Mindful Eating Practice

Mindful Eating Practice

Awareness is one of the first steps to mindful eating. You cannot change what you are not aware of. Using the breath to become grounded into the present moment is an easy way to add a pause before a meal and create some space to enter into your eating with ease, decreased stress, and increased focus.

As you sit down for your meal, before picking up a utensil and taking a bite, practice taking a big breath in through your nose to the count of 4-6. It can help to put your hands on your belly or on the sides of your rib cage to feel the breath in your abdomen. On the out-breath, purse your lips, breathing out of your mouth — pursing the lips looks like blowing bubbles or blowing out candles — making the out-breath longer than the in-breath, breathing out to a count of 6-8. Repeat this 3-5 times and notice how you feel.

Taking deep breaths and using pursed-lip breathing activates the parasympathetic nervous system, sometimes referred to as the “rest and digest” nervous system. Tapping into the parasympathetic nervous system allows us to enter into our meals more peacefully, taking time with the process of eating and truly enjoying our food. It allows us to feel into our bodies, noticing our hunger level.

Sometimes we eat because others are eating, it is “time” to eat, a meal is being served, etc., and we may not actually be hungry. Or, we may have skipped one or more meals prior to the one we are sitting down to and we may be “starving,” prompting us to overeat if we are not aware. Either way, knowing our hunger level and being present with that allows for making choices that are aligned with what our bodies need.

A helpful tool to check in with our hunger is called a Hunger Rating Scale. This is a simple scale from 0-10.

0  1  2  3  4  5  6  7  8  9  10

0 = “Starving”
10 = “Stuffed”
5 = “Satisfied” or neutral

If you have taken the time to engage in deep breathing and are able to check in with your hunger and have identified that you are at a 3, eating is a good idea! If you have identified that you are at a 5, 6, or 7, it’s ok not to eat. Maybe you are at a 7 but will not have access to food for a long while after the meal, or you will be engaging in something active or something stressful, so maybe you do need to fuel. This is information your body is giving you, if you are willing and able to listen.
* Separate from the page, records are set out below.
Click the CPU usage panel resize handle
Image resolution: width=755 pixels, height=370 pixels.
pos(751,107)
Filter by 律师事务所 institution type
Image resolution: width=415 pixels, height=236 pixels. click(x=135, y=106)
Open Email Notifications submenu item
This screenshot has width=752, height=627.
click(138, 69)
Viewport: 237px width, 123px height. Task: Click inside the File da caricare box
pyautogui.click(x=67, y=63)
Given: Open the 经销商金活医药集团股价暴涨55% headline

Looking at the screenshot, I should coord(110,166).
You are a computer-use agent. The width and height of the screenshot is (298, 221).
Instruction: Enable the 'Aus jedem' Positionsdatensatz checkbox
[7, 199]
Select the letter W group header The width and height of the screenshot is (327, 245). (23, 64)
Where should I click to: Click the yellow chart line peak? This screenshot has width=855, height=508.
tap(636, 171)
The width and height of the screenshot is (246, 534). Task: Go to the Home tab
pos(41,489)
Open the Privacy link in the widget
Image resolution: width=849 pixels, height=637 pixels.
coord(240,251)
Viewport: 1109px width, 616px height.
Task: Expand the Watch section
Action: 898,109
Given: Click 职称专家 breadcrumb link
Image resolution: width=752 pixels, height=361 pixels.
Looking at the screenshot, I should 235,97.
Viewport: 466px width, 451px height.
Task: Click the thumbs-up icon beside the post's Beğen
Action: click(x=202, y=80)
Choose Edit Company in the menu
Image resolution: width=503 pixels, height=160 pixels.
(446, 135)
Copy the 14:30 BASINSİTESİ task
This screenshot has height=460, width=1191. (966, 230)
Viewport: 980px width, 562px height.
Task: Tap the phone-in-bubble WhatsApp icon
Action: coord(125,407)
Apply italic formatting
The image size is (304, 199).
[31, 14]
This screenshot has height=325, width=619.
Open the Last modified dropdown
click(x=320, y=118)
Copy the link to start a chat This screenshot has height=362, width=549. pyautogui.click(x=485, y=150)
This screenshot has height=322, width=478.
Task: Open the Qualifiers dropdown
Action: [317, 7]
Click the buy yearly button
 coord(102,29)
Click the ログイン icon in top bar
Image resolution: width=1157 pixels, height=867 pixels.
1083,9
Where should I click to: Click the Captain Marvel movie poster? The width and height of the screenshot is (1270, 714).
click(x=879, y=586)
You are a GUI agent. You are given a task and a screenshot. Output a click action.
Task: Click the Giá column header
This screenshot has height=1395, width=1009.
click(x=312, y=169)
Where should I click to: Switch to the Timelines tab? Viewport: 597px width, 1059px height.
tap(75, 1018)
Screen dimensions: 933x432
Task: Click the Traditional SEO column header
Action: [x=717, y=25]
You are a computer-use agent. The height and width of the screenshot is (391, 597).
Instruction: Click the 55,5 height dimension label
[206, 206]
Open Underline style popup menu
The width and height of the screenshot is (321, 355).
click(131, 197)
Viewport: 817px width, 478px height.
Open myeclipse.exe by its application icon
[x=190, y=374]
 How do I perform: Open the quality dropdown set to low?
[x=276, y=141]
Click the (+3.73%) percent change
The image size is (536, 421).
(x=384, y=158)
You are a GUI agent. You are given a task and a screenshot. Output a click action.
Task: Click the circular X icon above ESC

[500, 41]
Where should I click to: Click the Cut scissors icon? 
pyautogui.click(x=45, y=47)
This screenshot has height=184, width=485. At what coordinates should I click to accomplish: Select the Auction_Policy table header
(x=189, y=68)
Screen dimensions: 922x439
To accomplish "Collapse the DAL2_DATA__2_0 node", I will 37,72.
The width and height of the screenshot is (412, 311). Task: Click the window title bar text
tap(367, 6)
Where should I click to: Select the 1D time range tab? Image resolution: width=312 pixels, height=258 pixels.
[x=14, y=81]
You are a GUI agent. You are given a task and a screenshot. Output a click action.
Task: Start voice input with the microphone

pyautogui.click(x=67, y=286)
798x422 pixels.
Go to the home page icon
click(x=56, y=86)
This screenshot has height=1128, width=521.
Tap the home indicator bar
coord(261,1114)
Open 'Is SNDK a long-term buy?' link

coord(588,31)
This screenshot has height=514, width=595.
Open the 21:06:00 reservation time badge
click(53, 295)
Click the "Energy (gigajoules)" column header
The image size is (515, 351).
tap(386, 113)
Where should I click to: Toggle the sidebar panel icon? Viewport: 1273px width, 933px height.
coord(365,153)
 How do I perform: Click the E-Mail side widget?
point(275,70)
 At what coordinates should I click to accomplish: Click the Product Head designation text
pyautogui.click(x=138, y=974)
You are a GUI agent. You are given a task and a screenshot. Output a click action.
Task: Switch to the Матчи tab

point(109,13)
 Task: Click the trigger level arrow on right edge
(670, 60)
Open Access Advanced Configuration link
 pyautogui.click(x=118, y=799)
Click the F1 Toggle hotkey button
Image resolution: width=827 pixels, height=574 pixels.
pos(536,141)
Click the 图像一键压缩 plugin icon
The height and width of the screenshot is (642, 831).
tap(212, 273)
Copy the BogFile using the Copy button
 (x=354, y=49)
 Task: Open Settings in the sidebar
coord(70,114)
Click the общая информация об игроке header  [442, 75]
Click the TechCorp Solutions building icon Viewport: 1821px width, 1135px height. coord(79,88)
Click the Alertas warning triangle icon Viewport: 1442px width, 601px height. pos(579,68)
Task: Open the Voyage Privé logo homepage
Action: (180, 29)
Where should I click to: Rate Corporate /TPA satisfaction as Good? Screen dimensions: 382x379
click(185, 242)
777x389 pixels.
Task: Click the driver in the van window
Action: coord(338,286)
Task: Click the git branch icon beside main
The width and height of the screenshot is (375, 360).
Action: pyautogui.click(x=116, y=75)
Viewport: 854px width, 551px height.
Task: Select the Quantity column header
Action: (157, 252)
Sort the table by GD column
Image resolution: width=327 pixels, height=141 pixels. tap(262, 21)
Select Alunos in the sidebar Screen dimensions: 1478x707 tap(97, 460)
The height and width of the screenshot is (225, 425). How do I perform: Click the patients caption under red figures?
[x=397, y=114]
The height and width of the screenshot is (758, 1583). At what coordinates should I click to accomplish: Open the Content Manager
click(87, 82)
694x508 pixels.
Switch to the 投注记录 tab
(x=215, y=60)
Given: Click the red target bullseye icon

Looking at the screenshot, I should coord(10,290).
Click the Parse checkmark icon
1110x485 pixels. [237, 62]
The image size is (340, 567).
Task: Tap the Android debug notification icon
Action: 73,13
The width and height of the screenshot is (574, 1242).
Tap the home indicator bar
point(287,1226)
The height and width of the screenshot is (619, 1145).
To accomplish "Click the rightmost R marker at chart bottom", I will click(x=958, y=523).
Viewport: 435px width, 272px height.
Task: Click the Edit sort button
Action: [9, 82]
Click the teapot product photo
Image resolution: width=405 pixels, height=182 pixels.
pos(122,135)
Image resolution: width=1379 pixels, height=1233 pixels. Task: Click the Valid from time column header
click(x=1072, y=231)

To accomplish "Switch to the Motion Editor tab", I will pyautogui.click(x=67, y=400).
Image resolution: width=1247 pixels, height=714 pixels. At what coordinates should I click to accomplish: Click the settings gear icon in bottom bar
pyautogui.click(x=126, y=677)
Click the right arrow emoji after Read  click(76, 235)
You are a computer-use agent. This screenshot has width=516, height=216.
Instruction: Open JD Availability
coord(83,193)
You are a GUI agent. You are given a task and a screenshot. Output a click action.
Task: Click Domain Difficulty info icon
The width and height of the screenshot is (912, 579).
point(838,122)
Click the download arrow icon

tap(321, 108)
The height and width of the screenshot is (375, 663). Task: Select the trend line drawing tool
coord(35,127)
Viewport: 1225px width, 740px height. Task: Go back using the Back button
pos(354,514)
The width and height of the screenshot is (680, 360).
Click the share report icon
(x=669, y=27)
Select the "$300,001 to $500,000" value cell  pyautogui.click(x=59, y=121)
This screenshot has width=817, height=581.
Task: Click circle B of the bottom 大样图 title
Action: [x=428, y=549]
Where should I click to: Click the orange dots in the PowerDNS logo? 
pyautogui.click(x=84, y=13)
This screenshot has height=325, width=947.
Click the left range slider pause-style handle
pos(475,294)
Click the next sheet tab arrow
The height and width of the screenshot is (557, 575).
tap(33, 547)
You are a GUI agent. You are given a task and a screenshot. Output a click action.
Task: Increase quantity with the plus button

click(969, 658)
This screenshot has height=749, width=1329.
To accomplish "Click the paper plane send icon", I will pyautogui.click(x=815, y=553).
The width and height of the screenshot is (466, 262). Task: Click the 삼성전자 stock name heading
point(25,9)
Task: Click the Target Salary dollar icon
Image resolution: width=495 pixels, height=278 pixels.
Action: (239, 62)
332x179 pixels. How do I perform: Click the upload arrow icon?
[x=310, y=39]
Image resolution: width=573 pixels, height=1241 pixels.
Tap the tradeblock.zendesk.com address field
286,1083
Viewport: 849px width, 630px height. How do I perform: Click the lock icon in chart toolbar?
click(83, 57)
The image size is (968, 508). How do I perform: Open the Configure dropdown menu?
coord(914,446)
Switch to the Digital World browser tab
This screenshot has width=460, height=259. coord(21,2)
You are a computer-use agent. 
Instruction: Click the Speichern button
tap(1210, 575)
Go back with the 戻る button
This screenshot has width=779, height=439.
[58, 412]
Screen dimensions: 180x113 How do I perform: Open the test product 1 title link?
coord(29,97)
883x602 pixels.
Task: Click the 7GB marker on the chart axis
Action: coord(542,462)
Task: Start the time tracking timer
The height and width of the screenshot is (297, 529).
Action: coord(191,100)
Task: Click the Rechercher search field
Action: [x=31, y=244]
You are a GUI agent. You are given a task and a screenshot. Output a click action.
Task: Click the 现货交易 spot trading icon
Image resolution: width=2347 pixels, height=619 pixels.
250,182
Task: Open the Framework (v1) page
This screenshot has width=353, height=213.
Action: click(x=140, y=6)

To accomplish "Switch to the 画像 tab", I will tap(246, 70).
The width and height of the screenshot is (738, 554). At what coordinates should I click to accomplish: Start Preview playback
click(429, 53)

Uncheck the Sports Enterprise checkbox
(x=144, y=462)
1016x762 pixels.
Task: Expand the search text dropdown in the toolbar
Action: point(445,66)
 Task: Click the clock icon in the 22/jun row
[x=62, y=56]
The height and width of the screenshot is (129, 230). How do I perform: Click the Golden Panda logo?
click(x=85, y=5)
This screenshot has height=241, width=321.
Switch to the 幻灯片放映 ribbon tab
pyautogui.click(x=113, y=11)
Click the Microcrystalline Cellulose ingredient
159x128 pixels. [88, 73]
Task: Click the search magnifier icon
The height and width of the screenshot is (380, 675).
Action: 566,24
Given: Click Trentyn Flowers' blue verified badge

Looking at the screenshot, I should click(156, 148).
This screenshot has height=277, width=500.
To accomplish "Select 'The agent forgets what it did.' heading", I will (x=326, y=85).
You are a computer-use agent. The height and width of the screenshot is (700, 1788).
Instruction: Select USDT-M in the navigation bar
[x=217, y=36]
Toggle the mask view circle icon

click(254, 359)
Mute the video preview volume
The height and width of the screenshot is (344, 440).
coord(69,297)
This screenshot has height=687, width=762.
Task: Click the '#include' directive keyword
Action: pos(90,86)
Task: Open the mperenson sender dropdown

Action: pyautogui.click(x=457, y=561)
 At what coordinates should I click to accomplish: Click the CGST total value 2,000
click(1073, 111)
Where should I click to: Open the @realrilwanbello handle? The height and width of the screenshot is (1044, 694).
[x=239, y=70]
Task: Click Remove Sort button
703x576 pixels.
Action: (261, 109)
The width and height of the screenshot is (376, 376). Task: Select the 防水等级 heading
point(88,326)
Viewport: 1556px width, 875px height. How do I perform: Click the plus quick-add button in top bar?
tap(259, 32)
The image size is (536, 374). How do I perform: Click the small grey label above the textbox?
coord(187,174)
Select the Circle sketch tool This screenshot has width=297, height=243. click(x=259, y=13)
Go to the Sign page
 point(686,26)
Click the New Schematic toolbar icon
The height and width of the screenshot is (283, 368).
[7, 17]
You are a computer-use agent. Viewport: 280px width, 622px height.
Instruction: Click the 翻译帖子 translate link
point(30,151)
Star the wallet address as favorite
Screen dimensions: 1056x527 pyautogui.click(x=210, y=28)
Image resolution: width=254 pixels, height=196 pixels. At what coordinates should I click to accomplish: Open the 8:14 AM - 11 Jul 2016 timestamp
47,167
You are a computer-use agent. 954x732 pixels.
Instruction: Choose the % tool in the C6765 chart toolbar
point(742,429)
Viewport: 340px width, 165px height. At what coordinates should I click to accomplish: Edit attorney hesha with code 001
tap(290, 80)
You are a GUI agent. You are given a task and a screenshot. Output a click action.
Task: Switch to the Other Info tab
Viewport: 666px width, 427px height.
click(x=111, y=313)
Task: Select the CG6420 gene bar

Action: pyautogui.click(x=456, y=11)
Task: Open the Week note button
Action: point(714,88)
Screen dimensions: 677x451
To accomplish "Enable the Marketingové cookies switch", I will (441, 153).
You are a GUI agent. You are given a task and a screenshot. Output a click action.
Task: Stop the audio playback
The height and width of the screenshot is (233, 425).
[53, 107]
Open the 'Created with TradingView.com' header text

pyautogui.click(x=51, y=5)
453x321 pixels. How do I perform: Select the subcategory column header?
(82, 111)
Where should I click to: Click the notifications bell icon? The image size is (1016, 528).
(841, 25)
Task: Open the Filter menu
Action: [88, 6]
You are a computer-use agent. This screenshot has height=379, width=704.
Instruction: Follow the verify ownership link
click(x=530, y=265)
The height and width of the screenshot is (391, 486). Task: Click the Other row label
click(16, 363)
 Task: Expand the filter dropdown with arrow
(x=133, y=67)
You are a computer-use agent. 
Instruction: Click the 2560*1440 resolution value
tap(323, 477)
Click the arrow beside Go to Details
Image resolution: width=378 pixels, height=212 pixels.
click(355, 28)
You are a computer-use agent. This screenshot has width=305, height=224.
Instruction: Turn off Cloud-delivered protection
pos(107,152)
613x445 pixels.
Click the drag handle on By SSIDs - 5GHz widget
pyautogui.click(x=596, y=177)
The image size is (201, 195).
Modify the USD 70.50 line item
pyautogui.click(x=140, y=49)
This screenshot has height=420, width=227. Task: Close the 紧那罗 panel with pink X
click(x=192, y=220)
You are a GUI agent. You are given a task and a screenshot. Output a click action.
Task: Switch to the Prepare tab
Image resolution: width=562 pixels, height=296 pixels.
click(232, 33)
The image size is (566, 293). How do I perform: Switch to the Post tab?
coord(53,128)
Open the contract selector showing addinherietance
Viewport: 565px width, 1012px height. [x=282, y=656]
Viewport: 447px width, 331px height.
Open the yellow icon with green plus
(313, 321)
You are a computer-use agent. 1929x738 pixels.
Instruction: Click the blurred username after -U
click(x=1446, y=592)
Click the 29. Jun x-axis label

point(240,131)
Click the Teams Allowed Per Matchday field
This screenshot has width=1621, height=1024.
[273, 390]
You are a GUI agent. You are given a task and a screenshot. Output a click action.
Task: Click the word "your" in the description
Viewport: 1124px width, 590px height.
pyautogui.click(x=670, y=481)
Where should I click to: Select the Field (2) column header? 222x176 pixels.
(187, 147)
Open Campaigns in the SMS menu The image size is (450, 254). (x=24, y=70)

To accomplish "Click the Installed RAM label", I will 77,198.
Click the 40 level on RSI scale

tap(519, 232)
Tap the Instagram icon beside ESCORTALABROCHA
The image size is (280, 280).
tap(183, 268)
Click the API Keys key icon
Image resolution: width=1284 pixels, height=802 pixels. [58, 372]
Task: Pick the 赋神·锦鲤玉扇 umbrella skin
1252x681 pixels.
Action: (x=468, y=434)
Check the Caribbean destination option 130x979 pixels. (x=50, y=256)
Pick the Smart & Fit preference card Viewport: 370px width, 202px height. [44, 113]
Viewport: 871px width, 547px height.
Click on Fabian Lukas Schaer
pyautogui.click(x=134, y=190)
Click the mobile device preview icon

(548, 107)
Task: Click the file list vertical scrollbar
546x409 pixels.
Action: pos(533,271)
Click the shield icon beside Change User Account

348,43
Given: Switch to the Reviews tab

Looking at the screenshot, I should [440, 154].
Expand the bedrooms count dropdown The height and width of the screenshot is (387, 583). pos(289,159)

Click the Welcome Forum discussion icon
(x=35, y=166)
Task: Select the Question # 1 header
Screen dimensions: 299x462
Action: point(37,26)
Having this information allows you to make embodied decisions about when, where, how, why, and WHAT to eat.

To break this practice down…

  1. Take 3 to 5 slow, deep breaths in through the nose and out through pursed lips.
  2. Notice how you feel.
  3. Tune in to your body, specifically your belly.
  4. Rate your hunger using the Hunger Rating Scale.
  5. Make a decision about how to move forward based on the information your body is giving you.
  6. Fuel your body accordingly.

This is a lot! It sounds simple, but it is more complex and nuanced than one might expect. You will probably not be able to do this at every eating episode, and that is OK!! It is certainly not the goal. Even if you can do this before a meal one day a week, you are making progress.

The goal is to simply become more aware of your body so that you can befriend it, allowing it to be what it is, as opposed to fighting with it, trying to will it into something else, or making ourselves feel bad for not living up to our expectations.